List each distinct expression that the passage on the Sellers' position places inside quotation marks, giving each one once.

PASSAGE FOR REVIEW:
###

The Positions of the Parties
The Sellers
[17] The Sellers submit that the “directions” sought by the Purchasers are a thinly veiled attempt to substantially change the MSA and deprive the Sellers of their right to present their views on FMV. The draft Order included in the Sellers’ factum effectively adds new relief by requesting a declaration that the arbitration is not an arbitration within the meaning of the Act.
[18] The Purchasers seek appointment of an arbitrator under the MSA who is merely an appraiser, thus depriving the Sellers of their right to present documentation to support their position on the FMV of the shares and their procedural rights under the Act.
[19] The Sellers submit that the MSA is clear that the arbitrator appointed under the MSA to determine FMV is an arbitrator within the meaning of the Act which includes all of the procedural rights afforded to the Sellers.
[20] The Sellers further submit that up until recently, the Purchasers conducted themselves and their litigation such that they sought appointment of an arbitrator under the Act. The Sellers gave various examples of this previous conduct including the request in the Purchasers’ own application for appointment of an arbitrator under s.10 of the Act and the fact that their Notice of Dispute is styled as a pleading and a notice demanding arbitration under the Act. Paragraph 11 of the Notice of Dispute specifically refers to the Notice as triggering a dispute resolution process requiring arbitration.
[21] It was only on November 1, 2021 that for the first time the Purchasers referred to the arbitrator under section 15.2 (g) as an “appraiser”. There is no reference in the MSA to an “appraiser.”
[22] The Sellers are concerned that by reducing the role of the arbitrator to that of an appraiser, they will be unable to either present their case or respond to the Purchasers’ case. The Purchasers are attempting to limit the evidence on which the Purchasers can rely to support their position on FMV. Nothing in the MSA limits the Sellers’ procedural rights or the evidence they can submit to the arbitrator.
[23] The Sellers rely on s.15(i) which specifically differentiates between the role of the valuator and the arbitrator. The MSA does not stipulate that the arbitrator is to be a valuator. Rather, the arbitrator appointed under s.15.2(g) is “considered to be acting” as an arbitrator pursuant to the meaning of the Act. Further, parties cannot contract out of s.19 of the Act which provides each party’s procedural fairness rights during an arbitration.
[24] Section 15.2(g)(ii) of the MSA provides that the arbitrator will “review all material documentation including the first and, if applicable, the second valuation reports.” Nothing in that language restricts the parties’ right to make submissions or tender valuations to the arbitrator. The relief sought by the Purchasers attempts to deviate from that language and restrict the Sellers’ right to provide all relevant documents and evidence to the arbitrator. The plain meaning of section 15.2(g) is that the parties intended for the process to determine FMV to be different from the first and second valuators.

###

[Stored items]

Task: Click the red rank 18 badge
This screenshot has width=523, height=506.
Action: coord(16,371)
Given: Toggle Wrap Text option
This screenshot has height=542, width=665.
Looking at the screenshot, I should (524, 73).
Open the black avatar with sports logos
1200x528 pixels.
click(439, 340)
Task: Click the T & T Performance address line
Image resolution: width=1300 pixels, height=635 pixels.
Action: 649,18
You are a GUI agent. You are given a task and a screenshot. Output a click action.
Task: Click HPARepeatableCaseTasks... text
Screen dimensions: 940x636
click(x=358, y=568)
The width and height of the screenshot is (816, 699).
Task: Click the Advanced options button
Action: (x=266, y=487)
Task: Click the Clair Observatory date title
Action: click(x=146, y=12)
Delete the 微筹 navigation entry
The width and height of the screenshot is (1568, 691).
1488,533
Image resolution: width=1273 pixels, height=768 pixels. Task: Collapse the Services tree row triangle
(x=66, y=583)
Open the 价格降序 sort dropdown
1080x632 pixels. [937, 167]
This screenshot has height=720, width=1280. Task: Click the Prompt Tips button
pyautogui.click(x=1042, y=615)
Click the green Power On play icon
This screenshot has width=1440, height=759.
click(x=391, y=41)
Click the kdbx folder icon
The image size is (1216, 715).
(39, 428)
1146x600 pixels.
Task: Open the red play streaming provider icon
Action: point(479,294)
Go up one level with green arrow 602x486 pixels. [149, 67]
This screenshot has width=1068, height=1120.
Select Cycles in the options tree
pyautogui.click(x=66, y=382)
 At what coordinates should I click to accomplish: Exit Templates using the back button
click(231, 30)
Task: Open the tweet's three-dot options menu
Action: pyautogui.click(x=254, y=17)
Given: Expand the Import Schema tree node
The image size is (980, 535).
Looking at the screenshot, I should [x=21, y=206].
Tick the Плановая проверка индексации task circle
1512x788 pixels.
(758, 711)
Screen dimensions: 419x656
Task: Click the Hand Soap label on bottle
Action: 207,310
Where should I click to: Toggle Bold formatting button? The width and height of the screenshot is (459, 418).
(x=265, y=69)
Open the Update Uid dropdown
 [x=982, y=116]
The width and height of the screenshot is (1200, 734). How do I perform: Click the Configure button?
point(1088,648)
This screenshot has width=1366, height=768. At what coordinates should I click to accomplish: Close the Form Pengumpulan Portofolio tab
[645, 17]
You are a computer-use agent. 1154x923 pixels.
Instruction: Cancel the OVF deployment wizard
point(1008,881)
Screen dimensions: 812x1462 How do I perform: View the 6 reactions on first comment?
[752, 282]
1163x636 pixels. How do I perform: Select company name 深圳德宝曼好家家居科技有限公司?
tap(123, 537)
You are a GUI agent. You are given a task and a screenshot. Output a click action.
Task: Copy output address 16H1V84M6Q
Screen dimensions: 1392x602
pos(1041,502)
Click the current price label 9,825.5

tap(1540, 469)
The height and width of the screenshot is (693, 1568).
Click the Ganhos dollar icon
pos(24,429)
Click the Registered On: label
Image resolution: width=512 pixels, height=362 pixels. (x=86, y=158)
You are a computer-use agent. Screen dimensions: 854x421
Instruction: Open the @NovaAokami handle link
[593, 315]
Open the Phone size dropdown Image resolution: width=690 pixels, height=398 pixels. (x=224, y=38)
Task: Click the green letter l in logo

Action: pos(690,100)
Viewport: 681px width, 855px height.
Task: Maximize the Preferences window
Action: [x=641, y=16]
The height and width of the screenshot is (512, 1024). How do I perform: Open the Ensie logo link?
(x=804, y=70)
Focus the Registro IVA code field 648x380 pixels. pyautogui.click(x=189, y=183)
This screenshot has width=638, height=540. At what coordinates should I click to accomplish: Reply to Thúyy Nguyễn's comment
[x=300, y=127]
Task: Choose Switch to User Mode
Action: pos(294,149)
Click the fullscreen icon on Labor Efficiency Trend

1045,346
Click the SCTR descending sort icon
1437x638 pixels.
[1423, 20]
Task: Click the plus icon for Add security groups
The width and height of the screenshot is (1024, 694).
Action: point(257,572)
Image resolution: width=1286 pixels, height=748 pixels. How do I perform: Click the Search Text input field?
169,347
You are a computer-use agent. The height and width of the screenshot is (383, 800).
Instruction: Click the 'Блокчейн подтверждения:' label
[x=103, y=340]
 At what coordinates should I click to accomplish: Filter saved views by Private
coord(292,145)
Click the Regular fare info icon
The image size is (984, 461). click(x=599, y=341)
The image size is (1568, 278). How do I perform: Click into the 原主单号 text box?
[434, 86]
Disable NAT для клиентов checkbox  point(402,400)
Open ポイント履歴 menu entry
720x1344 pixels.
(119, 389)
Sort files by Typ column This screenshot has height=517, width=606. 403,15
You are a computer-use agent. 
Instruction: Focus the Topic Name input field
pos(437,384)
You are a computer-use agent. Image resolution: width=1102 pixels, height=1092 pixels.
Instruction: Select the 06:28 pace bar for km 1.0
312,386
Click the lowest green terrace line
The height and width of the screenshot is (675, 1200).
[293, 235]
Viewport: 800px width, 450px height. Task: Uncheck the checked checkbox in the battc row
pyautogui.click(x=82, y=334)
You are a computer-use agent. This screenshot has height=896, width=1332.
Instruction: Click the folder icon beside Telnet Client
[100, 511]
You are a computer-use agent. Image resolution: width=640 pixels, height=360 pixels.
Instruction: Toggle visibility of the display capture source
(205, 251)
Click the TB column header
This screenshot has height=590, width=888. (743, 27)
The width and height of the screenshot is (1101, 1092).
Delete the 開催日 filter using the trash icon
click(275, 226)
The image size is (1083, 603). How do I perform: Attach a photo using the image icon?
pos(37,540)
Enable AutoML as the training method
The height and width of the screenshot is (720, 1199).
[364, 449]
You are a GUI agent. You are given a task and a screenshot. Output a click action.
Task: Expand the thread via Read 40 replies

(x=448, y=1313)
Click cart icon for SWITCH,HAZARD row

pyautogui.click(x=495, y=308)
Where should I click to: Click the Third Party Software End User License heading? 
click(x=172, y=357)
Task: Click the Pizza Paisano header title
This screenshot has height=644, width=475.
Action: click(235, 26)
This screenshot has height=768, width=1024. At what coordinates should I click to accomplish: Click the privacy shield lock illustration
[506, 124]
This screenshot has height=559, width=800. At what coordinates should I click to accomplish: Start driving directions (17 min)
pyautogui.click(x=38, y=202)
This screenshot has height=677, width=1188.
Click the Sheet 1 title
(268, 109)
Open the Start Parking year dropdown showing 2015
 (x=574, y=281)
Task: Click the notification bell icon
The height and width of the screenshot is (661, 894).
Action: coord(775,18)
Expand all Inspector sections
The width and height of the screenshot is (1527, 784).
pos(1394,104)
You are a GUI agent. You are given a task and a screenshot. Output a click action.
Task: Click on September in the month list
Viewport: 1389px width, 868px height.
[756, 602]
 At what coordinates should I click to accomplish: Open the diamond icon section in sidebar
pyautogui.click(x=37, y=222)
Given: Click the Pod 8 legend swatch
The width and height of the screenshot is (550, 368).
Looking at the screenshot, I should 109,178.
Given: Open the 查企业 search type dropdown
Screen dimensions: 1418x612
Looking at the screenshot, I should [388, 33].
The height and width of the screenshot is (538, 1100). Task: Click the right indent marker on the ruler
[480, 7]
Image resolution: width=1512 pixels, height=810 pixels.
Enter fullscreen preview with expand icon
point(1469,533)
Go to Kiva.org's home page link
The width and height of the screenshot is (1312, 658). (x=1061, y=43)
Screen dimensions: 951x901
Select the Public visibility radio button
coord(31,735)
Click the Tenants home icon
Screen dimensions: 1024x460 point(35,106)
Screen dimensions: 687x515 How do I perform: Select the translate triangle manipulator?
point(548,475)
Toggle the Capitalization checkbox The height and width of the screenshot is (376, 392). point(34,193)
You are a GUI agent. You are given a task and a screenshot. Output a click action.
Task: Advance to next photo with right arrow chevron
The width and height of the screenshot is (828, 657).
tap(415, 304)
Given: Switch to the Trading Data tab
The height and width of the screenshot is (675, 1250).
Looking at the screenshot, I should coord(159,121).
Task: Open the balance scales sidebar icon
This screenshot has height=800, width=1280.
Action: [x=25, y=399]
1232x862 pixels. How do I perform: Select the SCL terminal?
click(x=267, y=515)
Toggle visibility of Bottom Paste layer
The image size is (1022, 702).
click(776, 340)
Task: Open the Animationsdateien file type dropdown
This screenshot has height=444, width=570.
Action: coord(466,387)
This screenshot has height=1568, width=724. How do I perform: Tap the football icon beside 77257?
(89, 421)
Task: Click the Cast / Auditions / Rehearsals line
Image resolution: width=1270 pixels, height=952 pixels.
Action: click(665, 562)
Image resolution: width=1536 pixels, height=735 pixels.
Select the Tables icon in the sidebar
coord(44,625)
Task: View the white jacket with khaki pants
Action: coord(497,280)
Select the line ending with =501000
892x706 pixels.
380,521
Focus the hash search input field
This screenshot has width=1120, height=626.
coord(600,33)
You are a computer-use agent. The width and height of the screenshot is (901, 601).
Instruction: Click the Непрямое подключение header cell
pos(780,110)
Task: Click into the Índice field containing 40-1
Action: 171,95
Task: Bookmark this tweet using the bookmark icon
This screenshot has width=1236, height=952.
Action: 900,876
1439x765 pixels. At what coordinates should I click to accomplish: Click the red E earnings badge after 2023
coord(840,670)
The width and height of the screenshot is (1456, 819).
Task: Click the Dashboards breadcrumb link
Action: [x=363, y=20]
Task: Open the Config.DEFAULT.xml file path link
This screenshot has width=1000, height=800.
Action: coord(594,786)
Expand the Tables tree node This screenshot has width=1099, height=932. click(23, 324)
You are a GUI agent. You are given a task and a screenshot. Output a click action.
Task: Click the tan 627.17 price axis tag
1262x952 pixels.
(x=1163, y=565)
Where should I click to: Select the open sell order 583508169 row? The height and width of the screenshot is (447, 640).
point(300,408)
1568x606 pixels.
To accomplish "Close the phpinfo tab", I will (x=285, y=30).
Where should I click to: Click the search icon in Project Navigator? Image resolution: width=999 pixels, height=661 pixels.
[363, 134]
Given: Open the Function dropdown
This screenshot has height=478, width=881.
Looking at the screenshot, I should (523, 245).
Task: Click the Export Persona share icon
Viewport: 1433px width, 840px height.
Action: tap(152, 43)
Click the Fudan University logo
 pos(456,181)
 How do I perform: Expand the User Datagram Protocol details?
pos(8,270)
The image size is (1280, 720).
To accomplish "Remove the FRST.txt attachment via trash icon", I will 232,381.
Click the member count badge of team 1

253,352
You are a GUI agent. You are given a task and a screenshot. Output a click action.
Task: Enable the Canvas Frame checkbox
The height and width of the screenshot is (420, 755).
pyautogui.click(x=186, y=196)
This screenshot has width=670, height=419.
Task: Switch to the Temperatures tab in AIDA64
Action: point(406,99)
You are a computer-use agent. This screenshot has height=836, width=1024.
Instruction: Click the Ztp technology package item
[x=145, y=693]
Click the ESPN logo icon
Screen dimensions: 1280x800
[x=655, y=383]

###

EXERCISE RESPONSE:
- "directions"
- "appraiser"
- "considered to be acting"
- "review all material documentation including the first and, if applicable, the second valuation reports."